Главный вспомнил о Мехлисе и стремительно поднялся.
– Значит, так, ты думай, а я поеду – Мехлис, знаешь, человек нервный…
Главный покинул кабинет, забыв про галоши, они, сияя новенькими буковками инициалов, остались стоять на паркете. Данилевский, сопя, проследовал к себе в отдел, увидел Пургина, склонившегося над столом – тот правил бодягу туркменского собкора, знавшего русский язык на уровне португальского, половину своих материалов он присылал на туркменском, вызывая в редакции ярость и недоумение, но зато был близким родственником одного из секретарей своего ЦеКа и снабжал «Комсомолку» самыми крупными в Туркмении, а значит, и в стране, гранатами, курагой и изюмом – рывком выдернул Пургина из кресла.
– Валя, – растроганно прошептал, – ты даже не знаешь, какой ты есть Валя!
– Нy почему же, – пробовал избрать насмешливый тон Пургин, но Данилевский не принял его.
– Ты мне пейсы не крути!
– Чего-чего? – не понял Пургин.
– Пейсы!
– Это что такое?
– Нy… не то, что яишница, а то, что божий дар. Да, собственно, что я молочу? Дур-рак! – припечатал Данилевский сам себя лихим словом и стукнул Пургина кулаком по плечу. Потом помахал в воздухе ворохом тассовок. – Вот! Тут про тебя кое-что есть!
– Что про меня? – насторожился Пургин.
– Тебе присвоено звание Героя Советского Союза.
Пургин обмяк, у него остановились, повлажнели глаза, и он неожиданно всхлипнул. Неверяще покрутил головой.
– Ты что, шутишь?
– Разве такими вещами шутят? – Данилевский протянул ворох телетайпных листов Пургину. – Подписано самим товарищем Калининым. И секретарем Президиума Верховного Совета… Значит, так. Сейчас я сочиняю о тебе заметку в номер, на первую полосу. Фото твое дадим, снимем покрасивее.

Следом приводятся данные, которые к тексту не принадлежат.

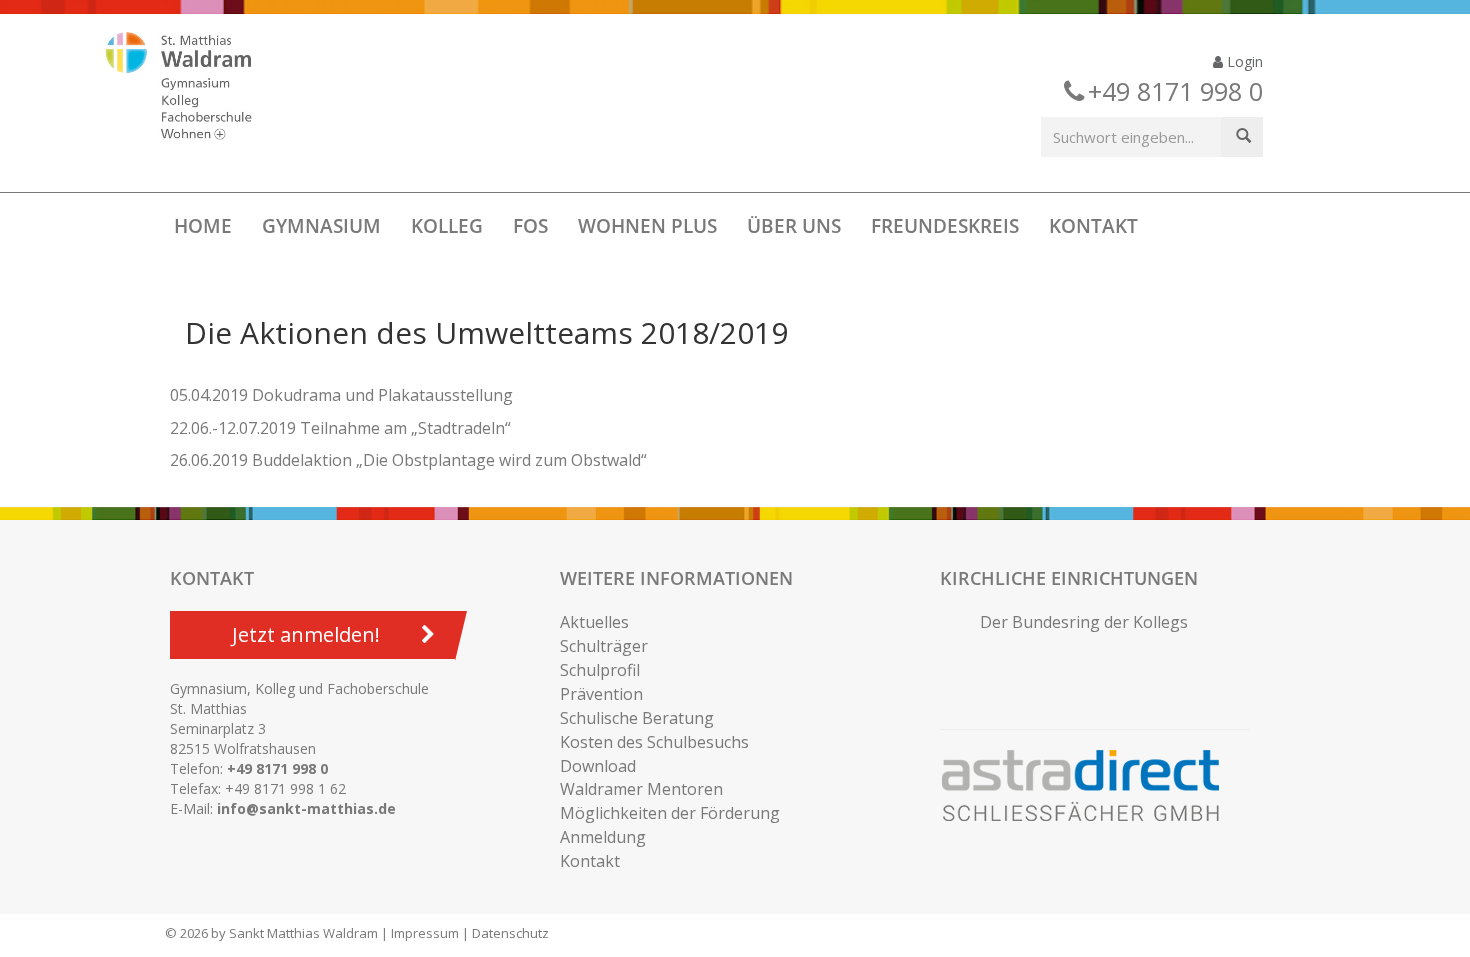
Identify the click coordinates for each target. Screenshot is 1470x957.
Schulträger (604, 646)
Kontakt (1093, 226)
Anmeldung (603, 837)
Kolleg (447, 226)
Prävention (601, 694)
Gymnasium (321, 226)
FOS (530, 226)
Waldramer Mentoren (641, 789)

Пургин прочитал Указ и, словно бы испугавшись чего-то, до крови закусил губы.
– Не может быть!
– Как видишь, может! Пошли фотографироваться! – скомандовал Данилевский, вытащил из кармана трубку, завернутую в серую грязную тряпицу, вставил ее в рот, пососал впустую, внимательно следя за Пургиным, потом из мешочка, который тоже носил в кармане, набрал немного табака, насовал в нутро, как в топку, помял указательным пальцем, поджег, попятился назад от густого вкусного дыма, пыхнувшего из деревянного колодечка, будто из паровоза, протер заслезившиеся углы глаз.
Пургин продолжал держать в руках телетайпные листы, губы его вяло шевелились.
– Пошли фотографироваться! – сказал Данилевский, но Пургин не отреагировал на зов – по-прежнему держал перед собой указ и то ли читал, то ли заучивал его.
«Это нервное, – понял Данилевский, – от такого сообщения не только Пургин может вырубиться, а вся редакция».
Данилевский машинально вытащил из кармана портсигар, достал оттуда папиросу, медленно размял и вставил в губы рядом с трубкой. Зажег. Некоторое время стоял и курил папиросу вместе с трубкой, потом, почувствовав внутреннее неудобство – что-то с ним происходит не то, поймал себя на том, что курит трубку вместе с папиросой, и понял, что сам слетел в некую пустоту – и это тоже, похоже, на нервной почве…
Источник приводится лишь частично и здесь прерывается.